Similarly, the effect of K-Ras mutation on tumor behavior is still controversial. K-Ras mutation is more frequent in iodine deficiency regions, like the Aegean (Western) part of Turkey, from where all patients from this study were habitants.27 Besides, K-Ras mutation is associated with the classical type of papillary thyroid cancer. Goutas et al18 studied the effects of K-Ras and BRAF(V600E) mutations on MTC and PTC. They reported that there were no correlations between aggressive clinicopathological findings and these mutations.18 Similarly, some other investigators suggested that K-Ras mutation did not affect the clinicopathologic features such as, age, lymph node metastasis, tumor size, multicentricity, and TNM stage.28,29 On the contrary, some other studies suggested that K-Ras mutation was associated with aggressive clinicopathologic features.30,31
In this study, we only used the TNM staging system for the determination of WDTC prognosis, since it is widely accepted that the TNM staging system can determine the prognosis in a manner consistent with clinical findings.32 Both studied mutations had no effect on the TNM stage of the patients.

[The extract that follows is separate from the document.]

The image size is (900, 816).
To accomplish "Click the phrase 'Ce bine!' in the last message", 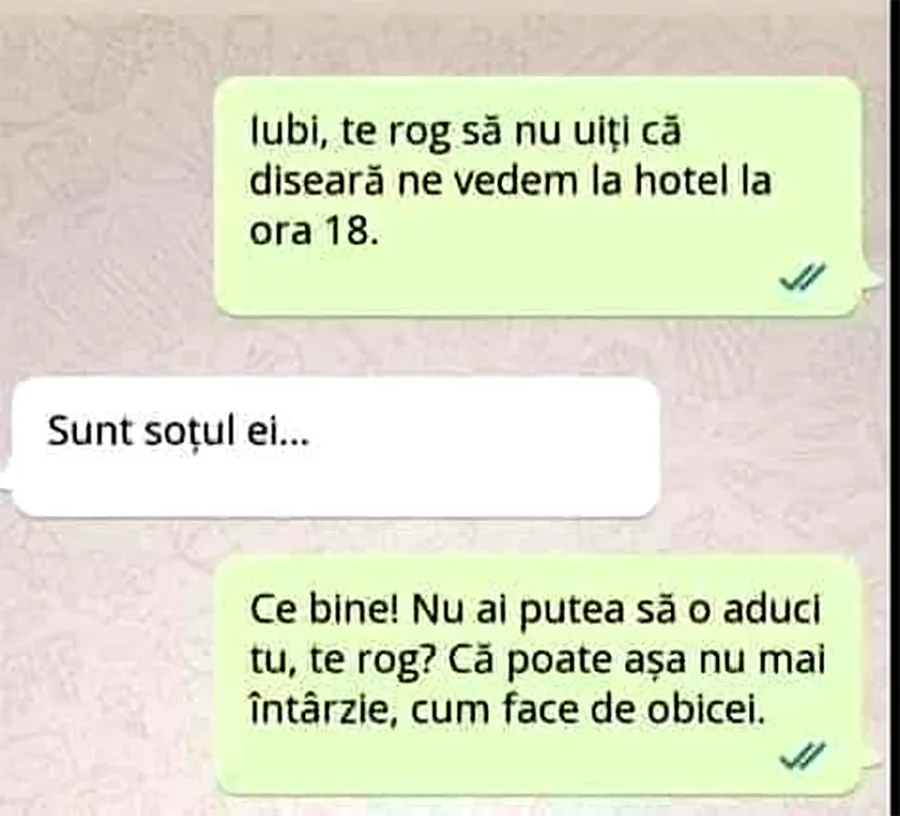I will (324, 609).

Compared to other studies, we found that the incidence of BRAF(V600E) mutation was lower. The low ratio of this mutation can be caused by the low patient sample or due to geographic reasons. Other studies carried out in Turkey, one from Ankara and the other from Istanbul—which are not Aegean cities—reported higher BRAF(V600E) mutation rates (86% versus 40%).21,33 Another possible discussion for this low rate of mutation might be the method used for DNA isolation, where sequencing, which is another method for DNA isolation, may decrease the sensitivity of the test. Since we did not use sequencing for DNA analysis, it's not worth to question this. On the other hand, it has been shown that radiation-induced thyroid tumors demonstrated a low prevalence BRAF mutations and a high prevalence of RET/PTC rearrangements.34 BRAF(V600E) mutation has been less frequently (4%–24%) observed in postradiation.35 Inhabitants of the current study were stable inhabitants of the region that was heavily affected after the Chernobyl disaster in 1986. This could be an important factor for the low incidence of BRAF(V600E) mutation. Dietary iodine may modulate the mutations in thyroid carcinogenesis.27,36 In iodine deficiency areas, RAS oncogene activation may play a more important role in thyroid carcinogenesis.27 These factors can explain the high ratio of K-Ras mutation and the low ratio of BRAF(V600E) mutation. It is certain that BRAF(V600E) mutation is the most common genetic alteration in thyroid cancers. Besides, there is a tendency of BRAF(V600E) mutation to be a poor prognostic factor for thyroid cancers. On the other hand, there are a lot of dissident studies from all over the world, that we cannot undervalue.19,20,23,25,37–39
In conclusion, this study showed that BRAF(V600E) and K-Ras mutations did not show any correlation concerning tumor aggressiveness. Mutations in thyroid cancer has become a very attractive and important topic in the last decay. Molecular investigations help and influence the clinicians in decision-making. But what impact it has and whether these will lead to a paradigm shift in management, recently we do not know. These molecular studies may solve the major problem of the undetermined FNA in the very near future. The effects of K-Ras and BRAF(V600E) mutations on tumorigenesis are certain, but we still need much more clinical studies concerning tumor behavior.
The authors declare that no competing financial interests exist.